- [What this exercise asks]
[a] Reproduce part of the Bucharest post word for word, starting at the words "When I arrived, after" and ending after the words "on its population.".
[b] From the Bucharest post's sentence beginning "The constant struggle to avoid," list every obstacle a person must avoid or find a way through.
#### Page text ####
Posted by thearrow on January 28, 2008

[written on Jan. 23]

When I arrived, after the big snow melt, Bucharest was a city dripping with mud. Eleven hours on the road and I find myself in the middle of black snow dunes and a sea of people rushing to get home. It’s very hard, if not downright impossible, to feel positive about Bucharest during winter. The constant struggle to avoid patches of ice, puddles of mud, and to find your way through the snow and the potholes in the sidewalk is a perfect example of the kind of wear-and-tear this city inflicts on its population.

Yet, everything paled at the thought that I got to be with my family and friends and I could feel that I belonged as was loved. This is going to be my source of strength in the year to come. I do hope I’ll be able to visit again soon, but I’m not sure it will happen.
#### Data supplied ####
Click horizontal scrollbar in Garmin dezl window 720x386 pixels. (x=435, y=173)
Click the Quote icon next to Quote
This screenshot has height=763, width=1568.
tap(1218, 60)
####
#### Data supplied ####
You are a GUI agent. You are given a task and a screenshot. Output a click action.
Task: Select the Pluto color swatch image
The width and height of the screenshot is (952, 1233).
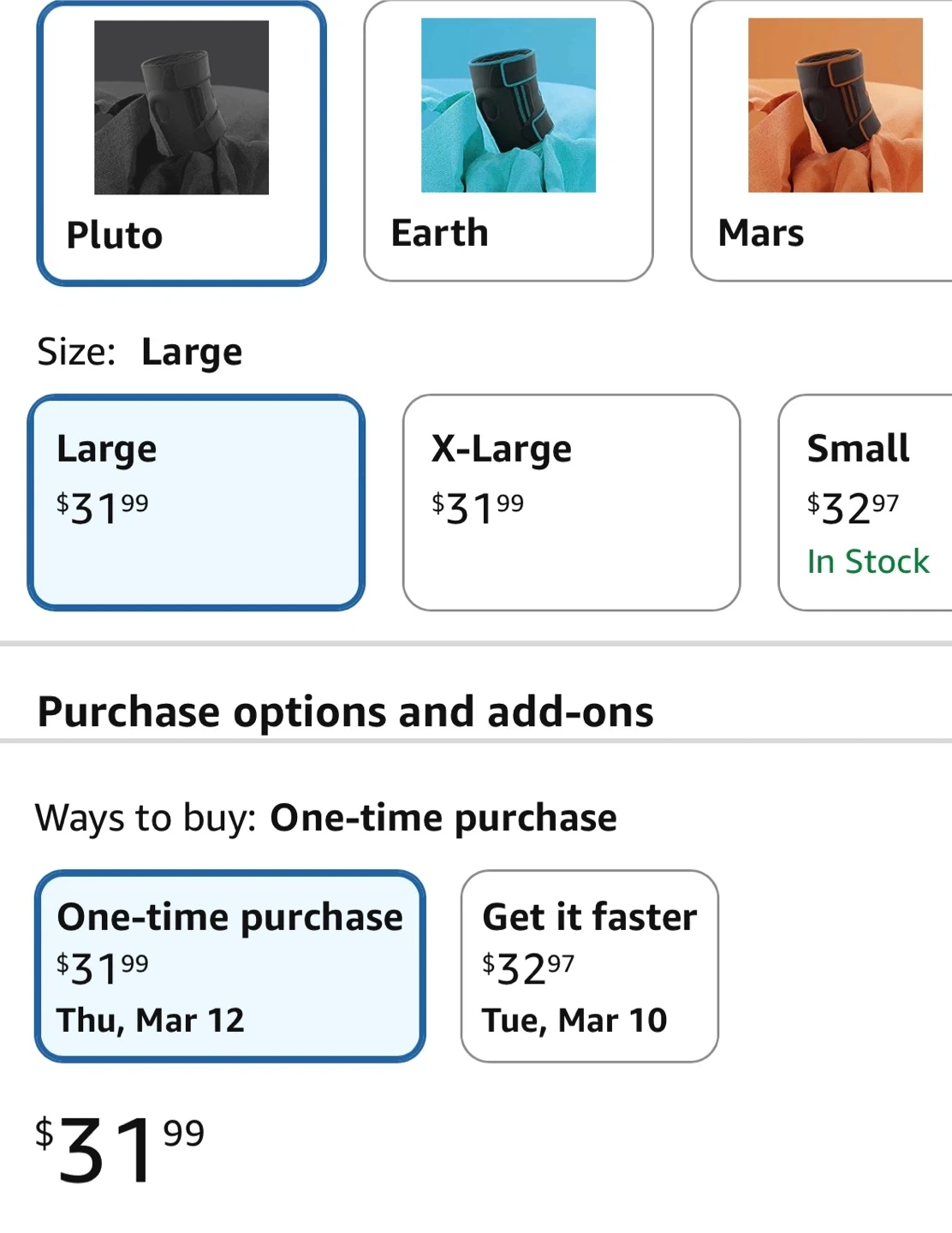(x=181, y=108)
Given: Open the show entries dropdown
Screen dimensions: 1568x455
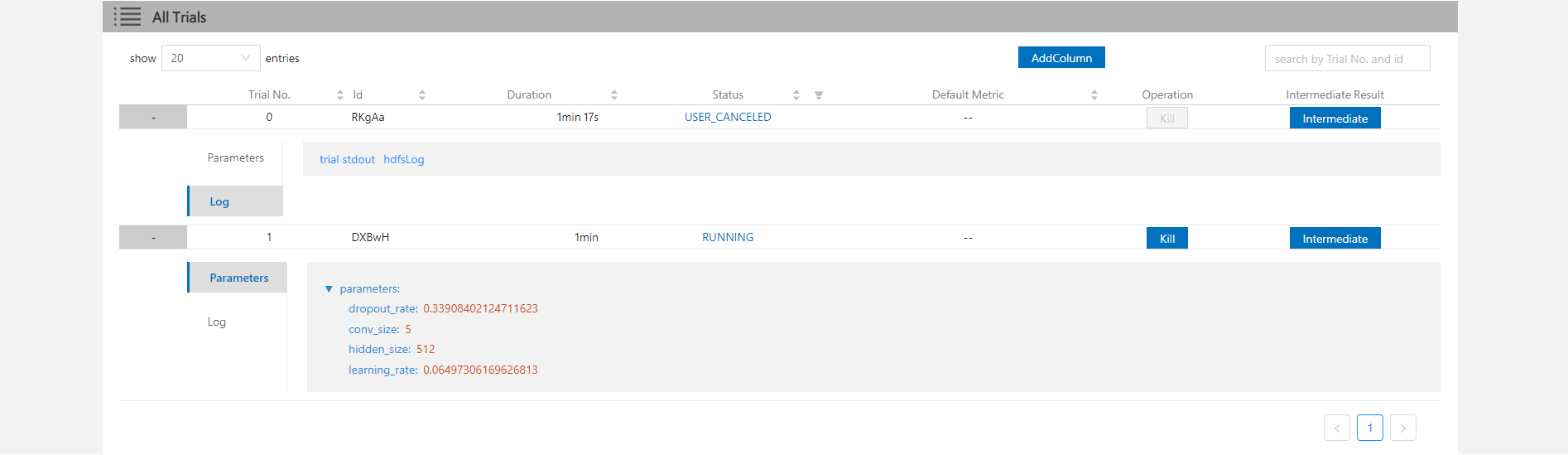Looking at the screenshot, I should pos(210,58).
####
#### Data supplied ####
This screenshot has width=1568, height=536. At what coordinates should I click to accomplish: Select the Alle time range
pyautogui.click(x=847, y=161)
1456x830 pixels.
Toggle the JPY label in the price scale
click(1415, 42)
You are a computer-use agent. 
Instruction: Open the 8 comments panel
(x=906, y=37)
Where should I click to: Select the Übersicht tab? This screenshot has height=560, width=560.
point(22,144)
####
- [Answers]
[a]
When I arrived, after the big snow melt, Bucharest was a city dripping with mud. Eleven hours on the road and I find myself in the middle of black snow dunes and a sea of people rushing to get home. It’s very hard, if not downright impossible, to feel positive about Bucharest during winter. The constant struggle to avoid patches of ice, puddles of mud, and to find your way through the snow and the potholes in the sidewalk is a perfect example of the kind of wear-and-tear this city inflicts on its population.

[b]
- patches of ice
- puddles of mud
- the snow
- the potholes in the sidewalk